PROBLEM
Only the text of the entries below should be returned, exactly as given, without pictures.
- - -
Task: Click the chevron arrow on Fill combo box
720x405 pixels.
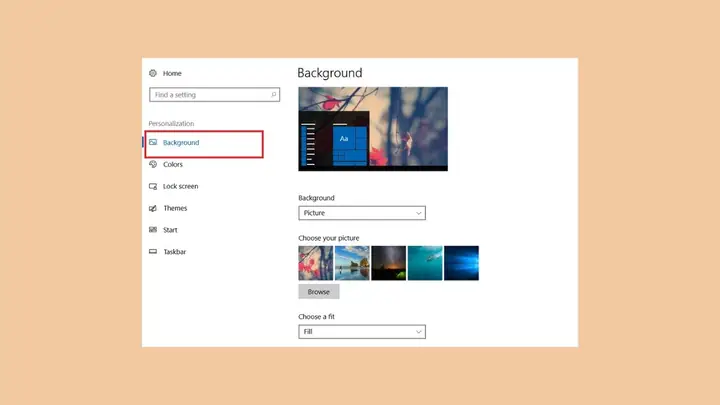Action: (x=418, y=332)
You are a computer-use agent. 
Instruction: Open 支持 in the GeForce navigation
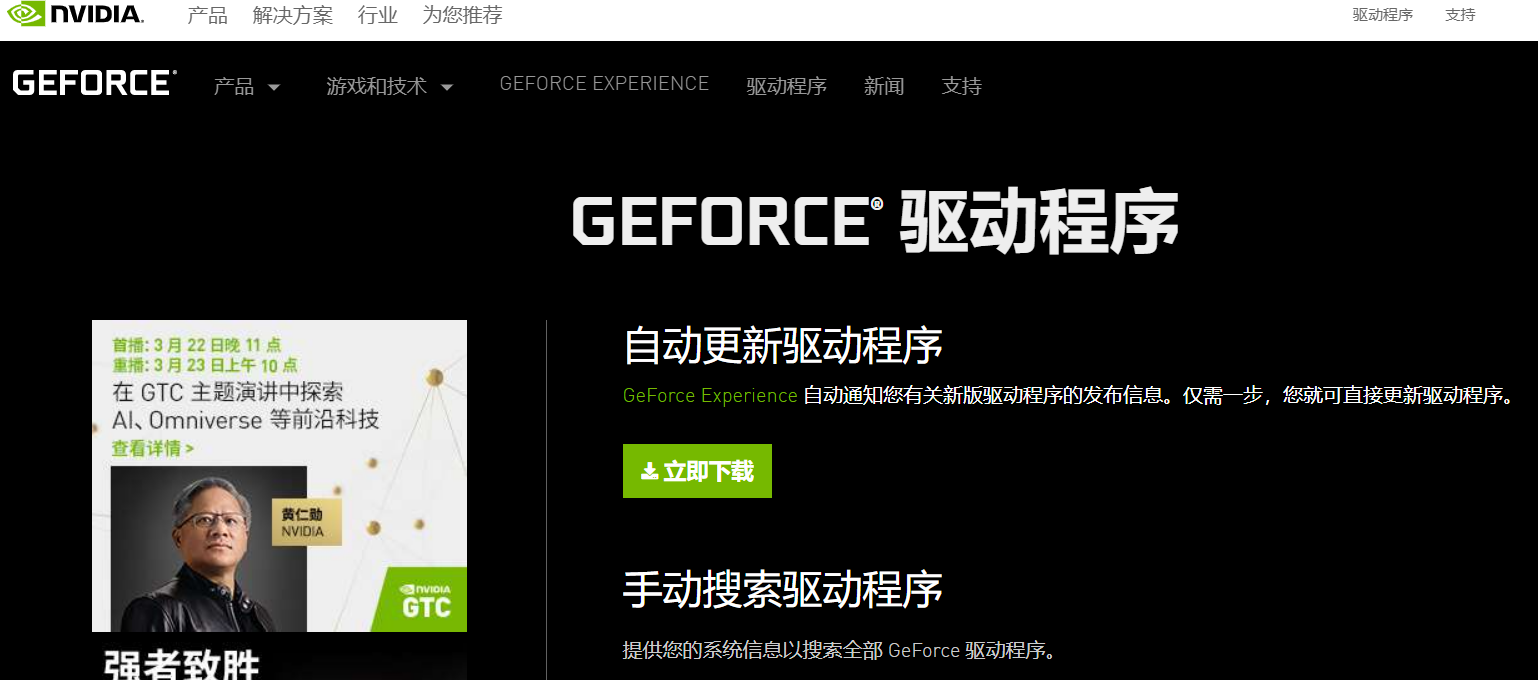[961, 87]
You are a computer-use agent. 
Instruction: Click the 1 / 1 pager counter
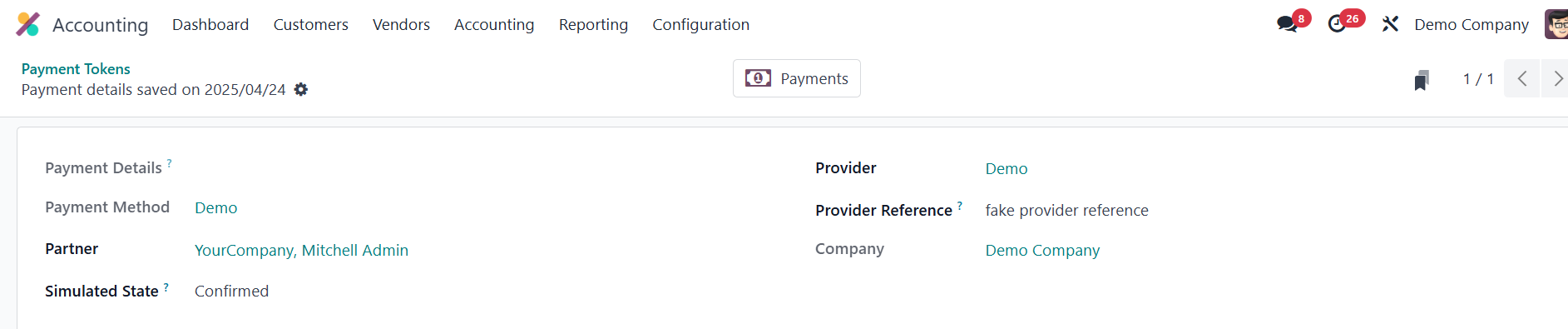(x=1478, y=78)
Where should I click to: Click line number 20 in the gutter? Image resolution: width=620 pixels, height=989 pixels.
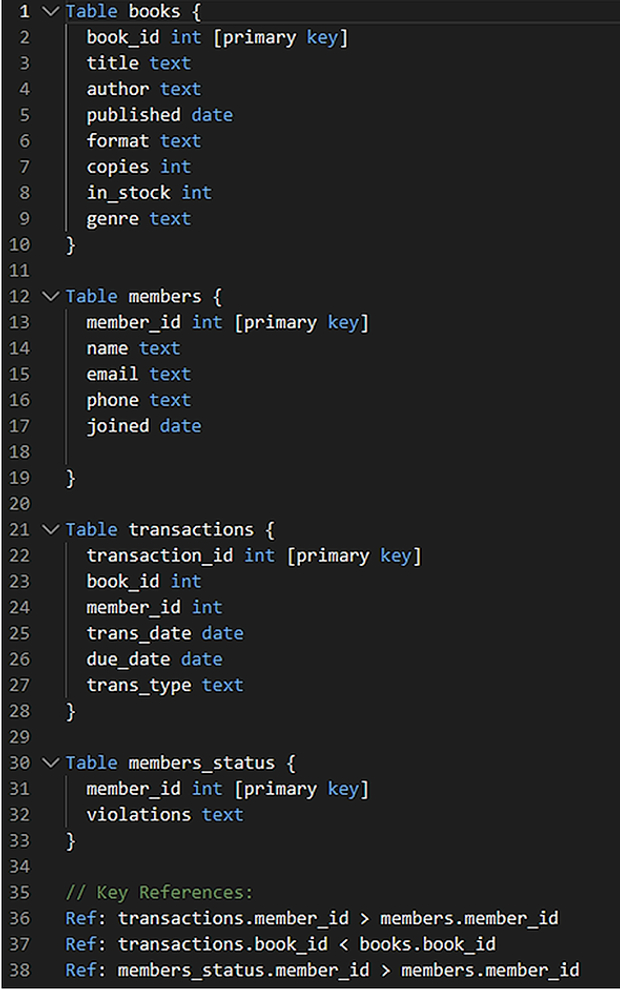(x=21, y=503)
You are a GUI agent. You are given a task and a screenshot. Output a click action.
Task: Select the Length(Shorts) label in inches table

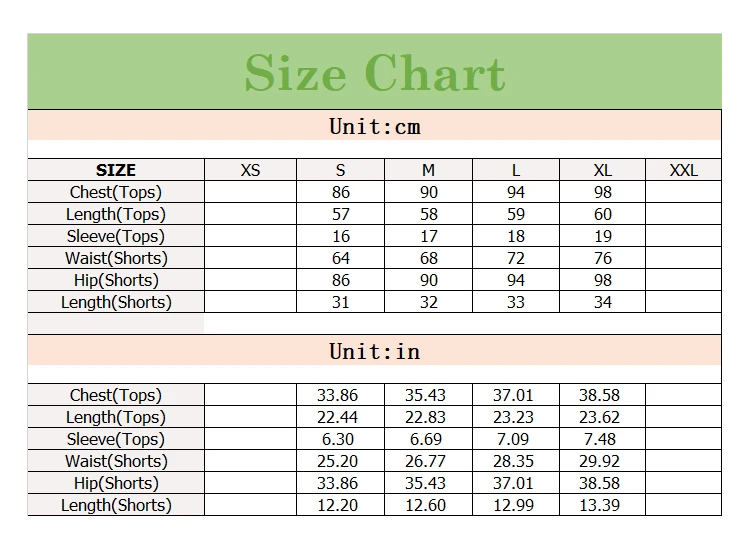(116, 505)
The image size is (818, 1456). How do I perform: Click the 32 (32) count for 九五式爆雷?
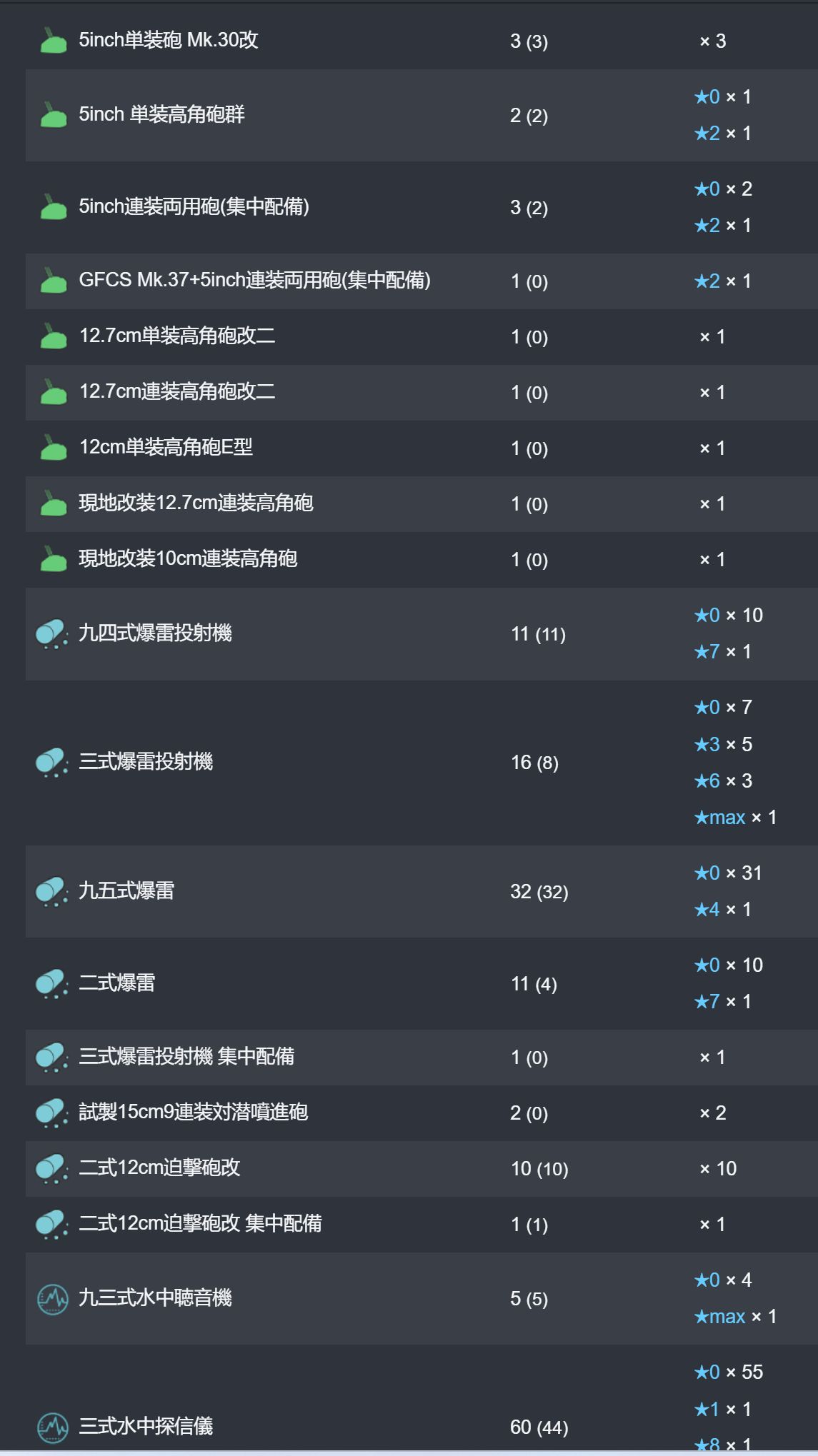click(x=539, y=891)
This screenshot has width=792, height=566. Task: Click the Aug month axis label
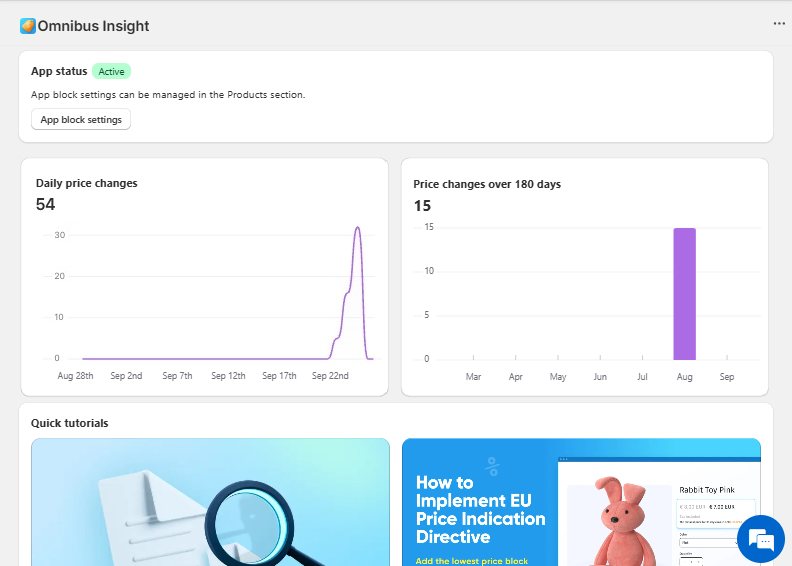684,377
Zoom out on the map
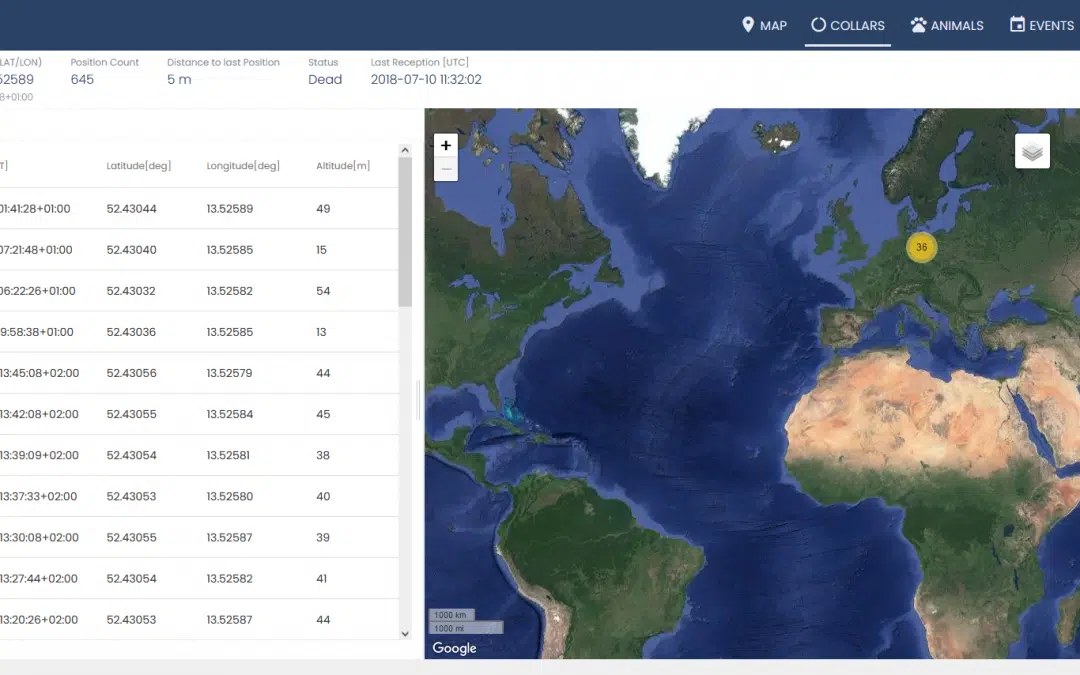1080x675 pixels. [446, 170]
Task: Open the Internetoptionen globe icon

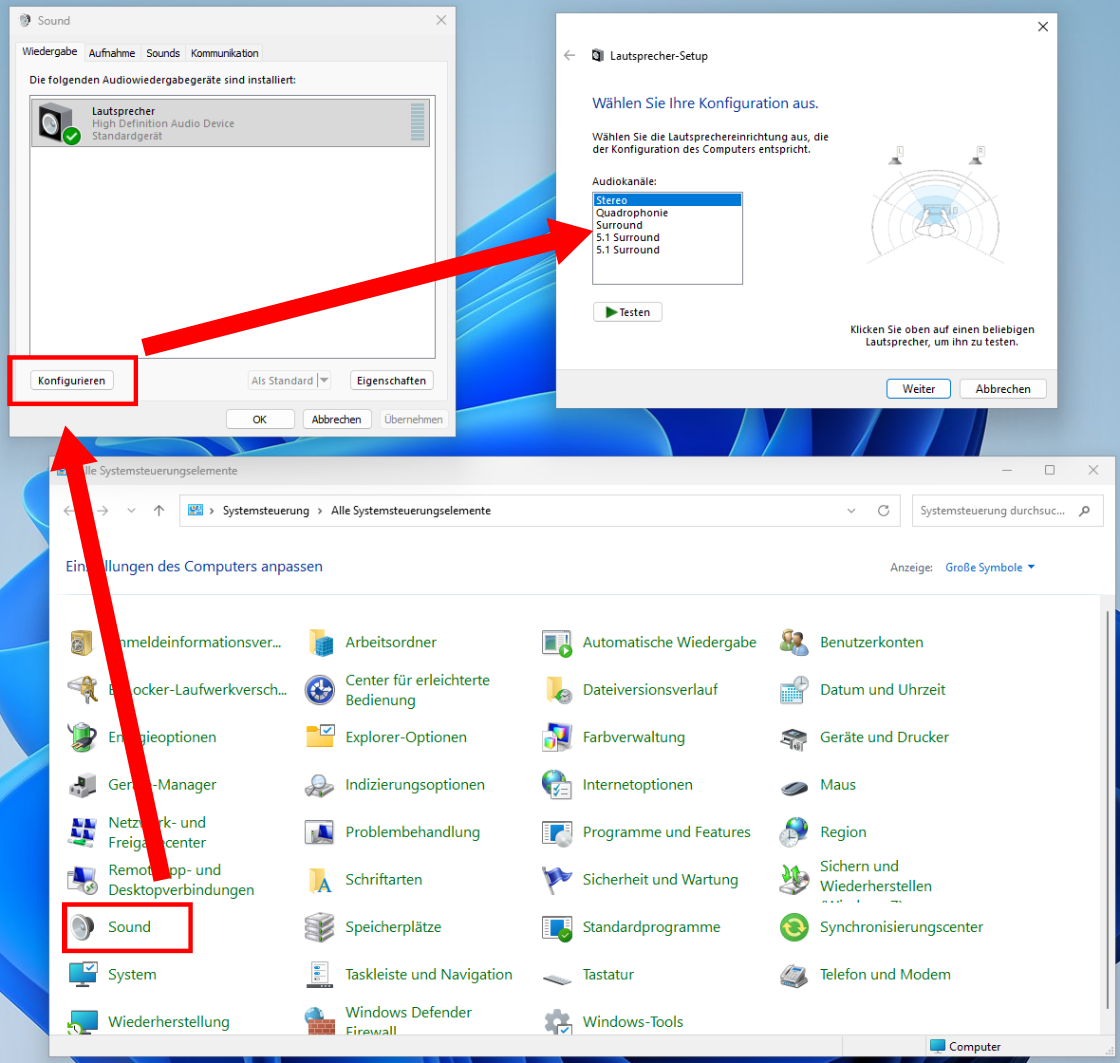Action: click(x=556, y=785)
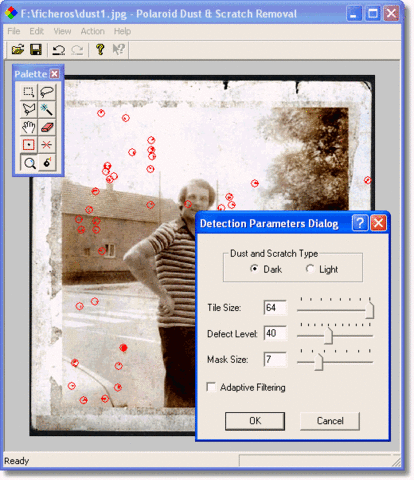Select the magic wand tool

click(47, 109)
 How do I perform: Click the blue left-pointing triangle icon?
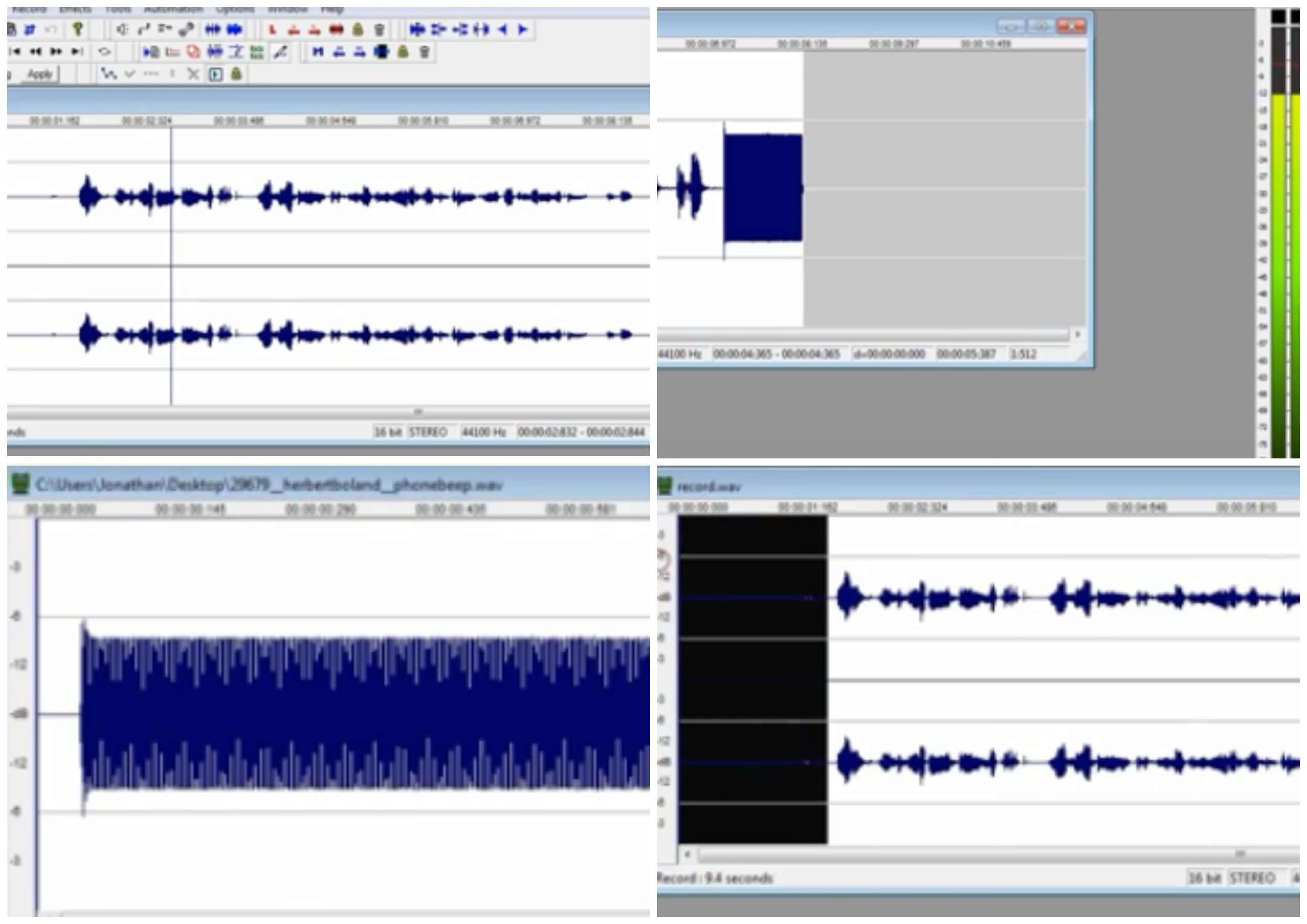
- - -
ANSWER BOX
Task: Click the chevron arrow on Fill combo box
720x405 pixels.
Action: (x=418, y=332)
You are a computer-use agent. 
Instruction: Open 支持 in the GeForce navigation
[961, 87]
You are a computer-use agent. 
Instruction: Click the 1 / 1 pager counter
(x=1478, y=78)
Where should I click to: Click line number 20 in the gutter? Image resolution: width=620 pixels, height=989 pixels.
(x=21, y=503)
You are a GUI agent. You are given a task and a screenshot. Output a click action.
Task: Select the Length(Shorts) label in inches table

(116, 505)
The image size is (818, 1456). How do I perform: Click the 32 (32) count for 九五式爆雷?
click(x=539, y=891)
This screenshot has width=792, height=566. Task: Click the Aug month axis label
684,377
Zoom out on the map
1080x675 pixels. [446, 170]
Task: Open the Internetoptionen globe icon

Action: click(x=556, y=785)
Select the magic wand tool

click(47, 109)
 How do I perform: Click the blue left-pointing triangle icon?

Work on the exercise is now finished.